→ DOCUMENT TEXT
Mine, All Mine:
New Breakthrough in Data Mining
by Sir Thomas More

When you deal with companies, you aren't just a customer, but you're also a mass of information with many 'dimensions' within a computer database.

Researchers have devised a new method for simpler, faster 'data mining' -- a way to simply extract and analyse massive amounts of this data.

"Whether you like it or not, Google, Facebook, Walmart and the government are building profiles of you, and these consist of hundreds of attributes describing you," said Professor Suresh Venkatasubramanian of the University of Utah.

"If you line them up for each person, you have a line of hundreds of numbers that paint a picture of a person -- who they are, what their interests are, who their friends are and so forth."

"These strings of hundreds of attributes are called high-dimensional data because each attribute is called one dimension."

"Data mining is about digging up interesting information from this high-dimensional data."

A group of data-mining methods dubbed 'multidimensional scaling' (MDS) first developed in the 1930s has been used ever since to make data analysis simpler by reducing the dimensionality of the data.

Professor Venkatasubramanian described MDS as 'probably one of the most important tools in data mining and is used by countless researchers everywhere.'

But Professor Venkatasubramanian and colleagues have now devised a new method of multidimensional scaling that is faster, simpler, can be used for a wider range of problems and can handle more data.

"Data mining means finding patterns, relationships and correlations in high-dimensional data," Professor Venkatasubramanian said.

→ SOURCE MATERIAL
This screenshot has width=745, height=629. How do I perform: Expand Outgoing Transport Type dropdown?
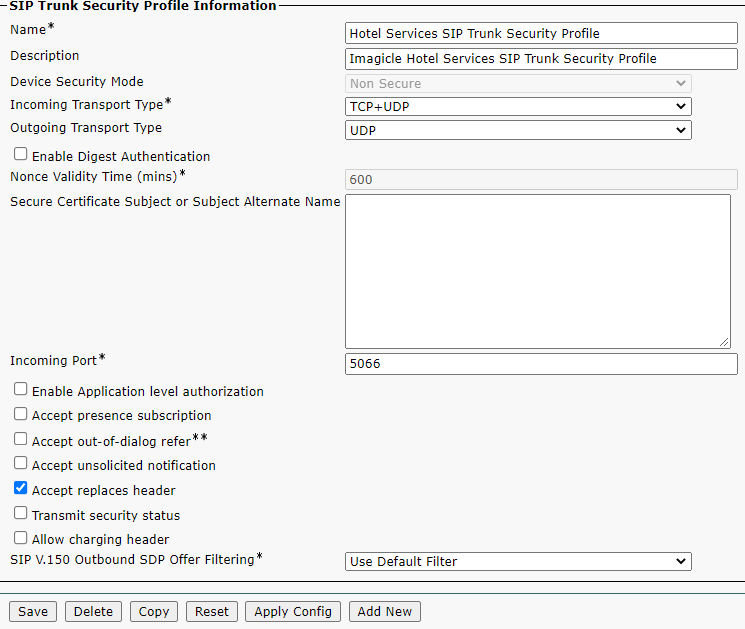coord(517,130)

→ TASK A
Reproduce the data-mining article word for word, from "But Professor Venkatasubramanian" up to and including "handle more data.".
→ TASK B
Write what comes next in the article on the new data-mining method, starting after its final sentence.

→ TASK RESULT A
But Professor Venkatasubramanian and colleagues have now devised a new method of multidimensional scaling that is faster, simpler, can be used for a wider range of problems and can handle more data.

→ TASK RESULT B
"You literally are digging through the data to find little veins of information."

"The challenge of data mining is dealing with the dimensionality of the data and the volume of it."

"So one expression common in the data mining community is 'the curse of dimensionality.'"

"The curse of dimensionality is the observed phenomenon that as you throw in more attributes to describe individuals, the data mining tasks you wish to perform become exponentially more difficult."

"We are now at the point where the dimensionality and size of the data is a big problem."

"It makes things computationally very difficult to find these patterns we want to find."

The new method can handle large amounts of data because 'rather than trying to analyse the entire set of data as a whole, we analyze it incrementally, sort of person by person," said Professor Venkatasubramanian.

That speeds up data mining 'because you don't need to have all the data in front of you before you start reducing its dimensionality.'

Professor Venkatasubramanian acknowledged that there are privacy concerns around data mining, but also highlighted the potential benefits to consumers.

"The issue of privacy in data mining is like any set of potentially negative consequences of scientific advances," he said.

"If you target advertising based on what people need, it becomes useful."

"The better the advertising gets, the more it becomes useful information and not advertising."

"And the way we are being inundated with all forms of information in today's world, whether we like it or not we have no choice but to allow machines and automated systems to sift through all this to make sense of the deluge of information passing our eyes every day."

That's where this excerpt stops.